Bien que le soleil n’eut point été visible de toute la journée, c’était l’heure de son coucher ; et comme si l’ouragan n’eût attendu que ce moment pour éclater, il se déclara immédiatement.

Au bruit de l’ouragan se mêlaient des cris étranges et inconnus. Les voix des oiseaux, des animaux et des reptiles se mariaient aux gémissements du vent, au roulement du tonnerre, au fracas des branches qui se brisaient.

La frayeur se lisait sur tous les visages, à bord du galatea. On craignait que l’embarcation ne fût détachée de ses amarres, et emportée en pleine eau. Au premier déchaînement des vents, des vagues énormes s’étaient soulevées.

Les appréhensions de l’équipage ne tardè-renl pas à se réaliser.

Malheureusement l’arbre auquel le radeau avait été amarré était d’une nature peu résistante, une espèce de melastoma. Les branches trop fragiles pour soutenir le fardeau qui leur avait été inopinément imposé, commencèrent à céder l’une après l’autre ; ce fut si rapidement qu’avant que de nouvelles amarres eussent pu être mises, la dernière corde était partie. La barque, comme un lévrier qu’on délivre de sa chaîne, quitta son abri et se lança sur les vagues du gapo.

L’équipage vit que la seule chance de salut était dans le maintien de l’équilibre du canot. Il fallait aussi qu’il courût devant le vent.

Mais ceci, même n’était pas sans difficulté. Le vent ne soufflait pas dans une direction régulière, mais par accès, et comme il arrivait de tous les points du compas, tandis que les vagues s’élevaient, hautes comme des maisons, le bateau roulait, enfonçait, tantôt de l’avant, tantôt de l’arrière, au milieu d’une mer écumeuse.

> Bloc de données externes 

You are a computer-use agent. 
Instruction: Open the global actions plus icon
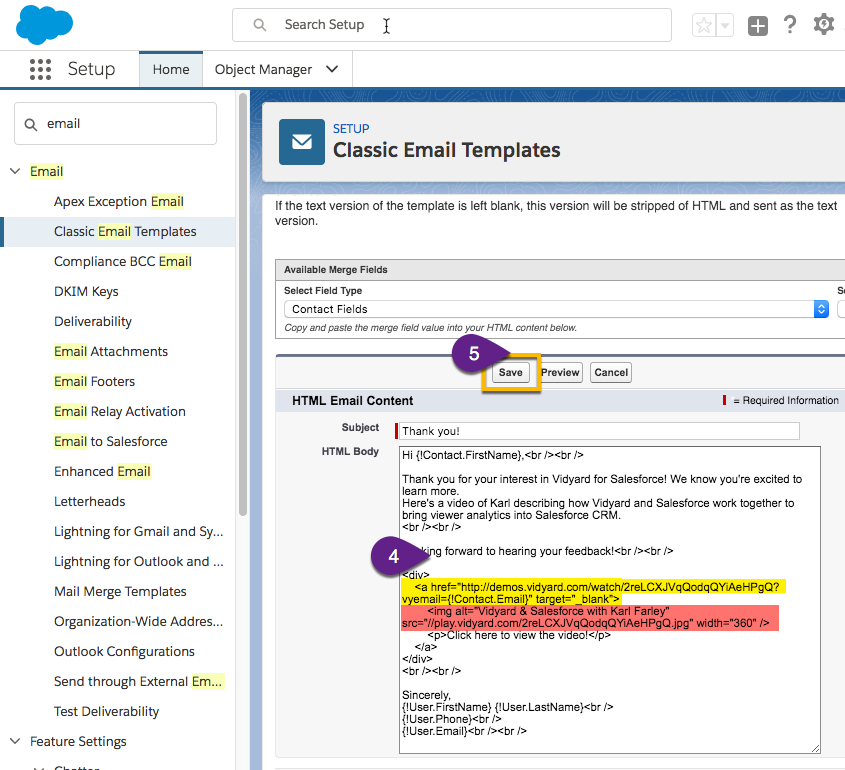(758, 26)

Le jour arriva enfin : une aurore rouge, suivie d’un brillant soleil, qui aurait pu égayer nos voyageurs ; mais la tempête soufflait avec la même furie que pendant la nuit.

Ils se retrouvèrent encore sur une grande nappe d’eau. Était-ce un lac considérable ou une île ? Celle sur laquelle ils avaient déjà échoué ? Non ; c’était une autre étendue du gapo.

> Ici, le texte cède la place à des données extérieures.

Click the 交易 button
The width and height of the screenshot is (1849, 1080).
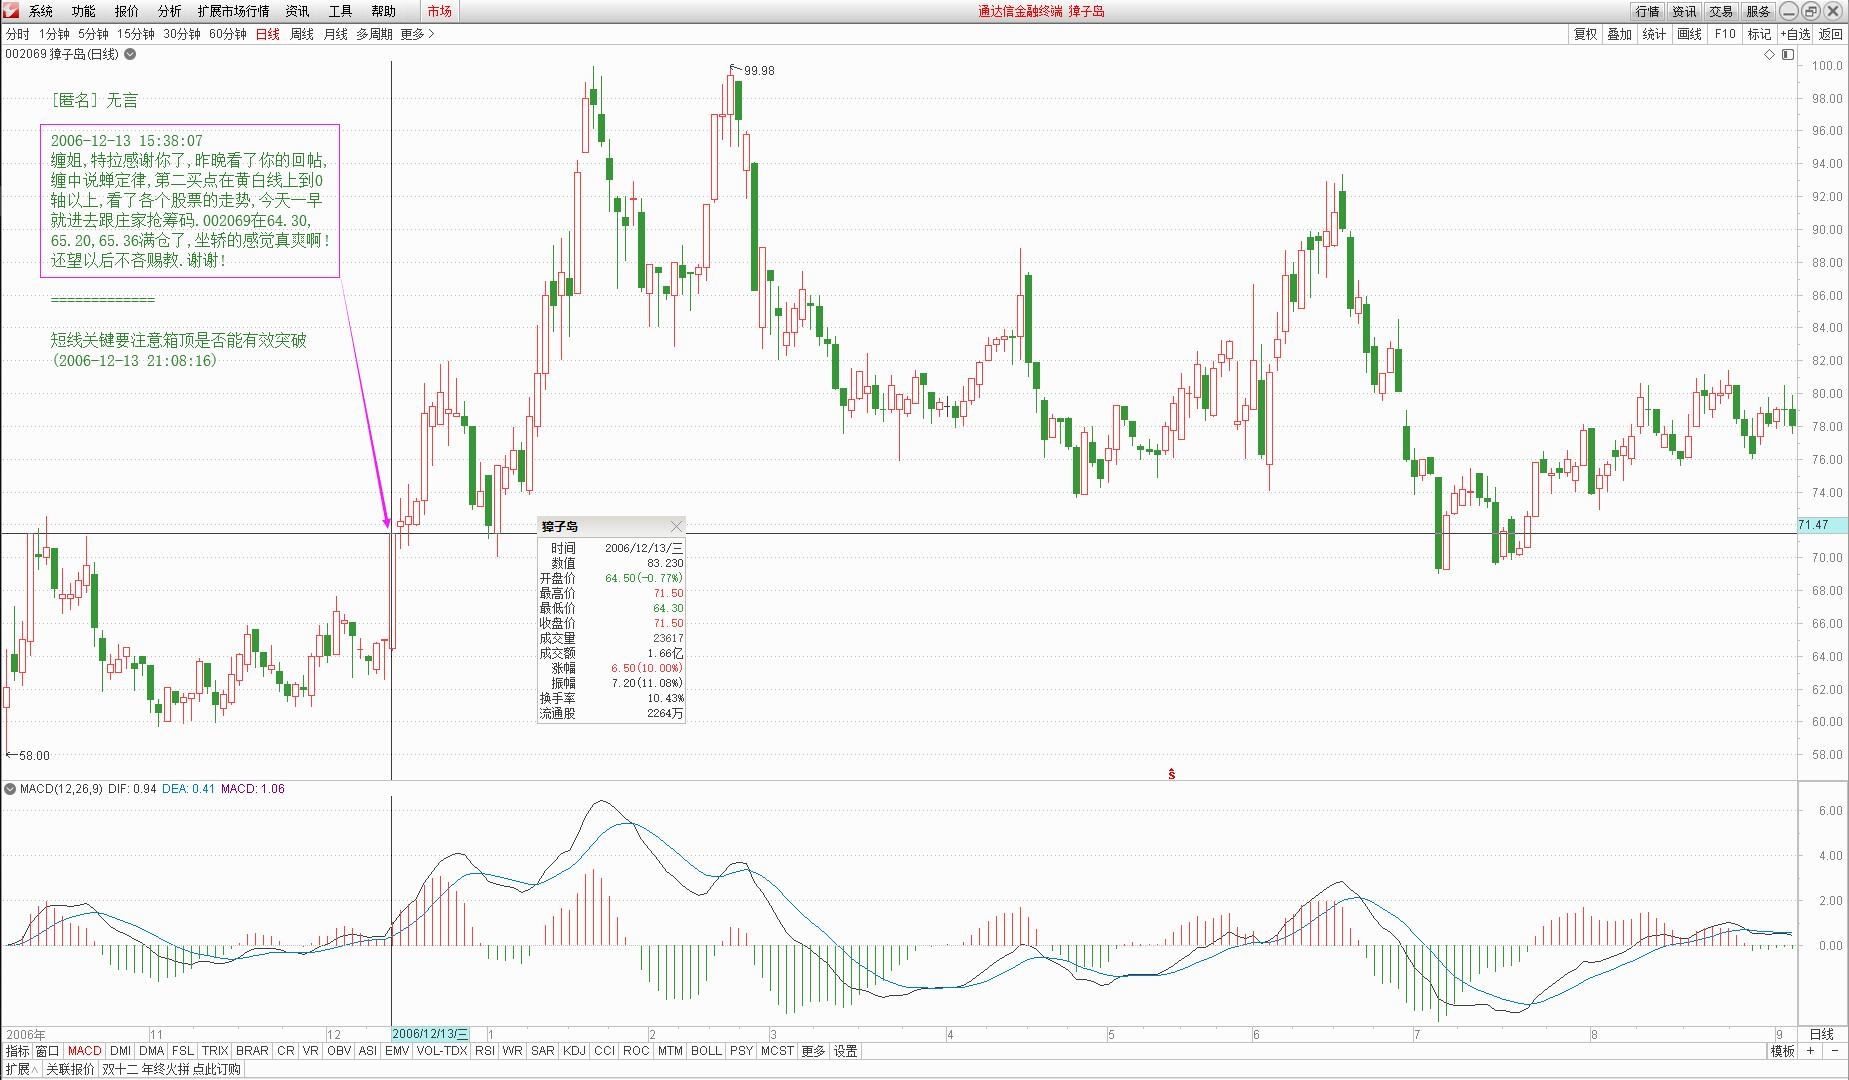[1720, 11]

Tout à coup l’Indien sembla vouloir parler : le singe le contrefaisait par gestes. « Qu’est-ce qu’il y a ? Que voulez-vous, Munday ? » lui demanda-t-on d’en bas.

Ils reçurent une réponse laconique :

« Terre !

— Terre ! répétèrent comme un écho une dizaine de voix joyeuses.

— Ce n’est peut-être pas un rivage, ce n’est peut-être que les sommets d’une épaisse foret comme celle où nous avons essayé de pénétrer hier. Quoi que ce soit, patron, cela rase la ligne du ciel, et nous y allons droit : le vent nous y pousse.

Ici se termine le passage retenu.